The fundamental characteristics of leukemia are block of differentiation in a particular lineage, leading to enhanced proliferation and cell survival resulting from inactivation of tumor suppressors and/or activation of oncogenes. The first report of C/EBPα deregulation was shown by RUNX1/ETO, the product of the t(8;21) translocation.36 RUNX1/ETO blocks C/EBPα expression by inhibiting positive autoregulation of the CEBPA promotor37 and by directly binding to the +42 kb enhancer,38 which is regulated by RUNX1 in granulopoiesis.39,40 CBFβ-SMMHC fusion protein found in AML patients with inv(16) inhibits C/EBPα by upregulating calreticulin, which binds to GC-rich regions in C/EBPα mRNA.41 Treatment of inv(16) cells with AI-10-49, a CBFβ-SMMHC inhibitor can reactivate C/EBPα expression in inv(16) cells.42 Inhibition of C/EBPα by calreticulin is also found in RUNX1-MDS-EVI1 translocation t(3;21).43

BCR-ABL, the product of the t(9;22) translocation in chronic myeloid leukemia upregulates poly(rC)-binding protein hnRNP-E2, inhibiting C/EBPα translation by binding to C/EBPα mRNA.44 The BCR-ABL inhibitor Imatinib downregulates hnRNP-E2 and restores C/EBPα protein levels and granulocyte differentiation. C/EBPα serine 21 phosphorylation by ERK1/2 and cyclin-dependent kinase (CDK1) in FLT3 activating mutation is another mechanism for C/EBPα disruption in AML.45,46 Acetylation of C/EBPα at lysine residues K298 and K302 by general control non-derepressible 5 (GCN5) impairs C/EBPα DNA-binding ability and compromises C/EBPα transcriptional activity.47 Also, RARα-PLZF found in t(11;17) inhibits C/EBPα by protein interaction and recruitment of histone Deacetylase1 to target loci.48 In addition to leukemic oncogenes mentioned above, another layer of C/EBPα deregulation in AML is by miR-182, which binds to CEBPA 3′-untranslated region, thereby blocking C/EBPα translation.49 C/EBPα binds to miR-182 promotor and inhibits its expression during granulopoiesis. AML samples with CEBPA mutations display elevated levels of miR-182, suggesting C/EBPα-miR-182 feedback loop is critical for proper C/EBPα regulation.

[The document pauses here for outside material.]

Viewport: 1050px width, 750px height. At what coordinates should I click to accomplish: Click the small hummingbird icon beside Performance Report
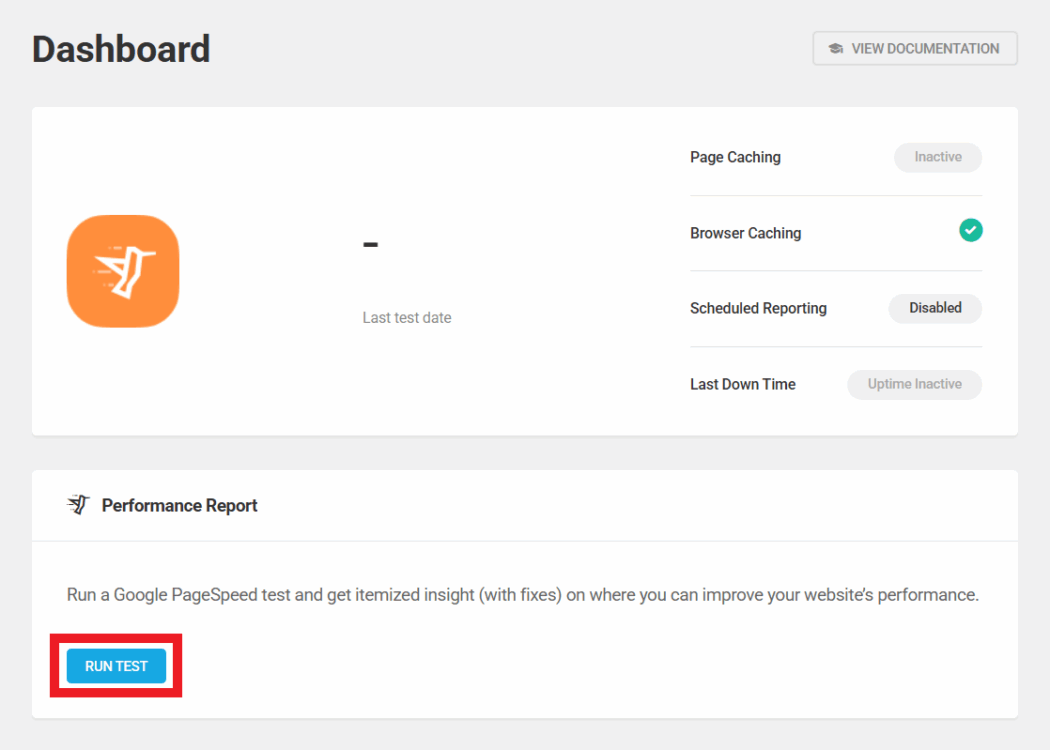pos(78,505)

Epigenetic modifications of the CEBPA promotor have been found as another major mechanism for C/EBPα inactivation in AML. PMR-RARα, the leukemic fusion protein observed in acute promyelocytic leukemia with t(15;17) deregulates C/EBPα accompanied by DNA methylation.50,51 CEBPA distal promotor methylation associated with decreased C/EBPα expression has been reported in 38% in normal karyotype AML.52,53 Taken together, these findings show that deregulation of C/EBPα function acts as a major step for myeloid leukemia development. Multiple mechanisms for inhibiting C/EBPα function in leukemia are shown in Figure 1.

Figure 1.

Figure 1.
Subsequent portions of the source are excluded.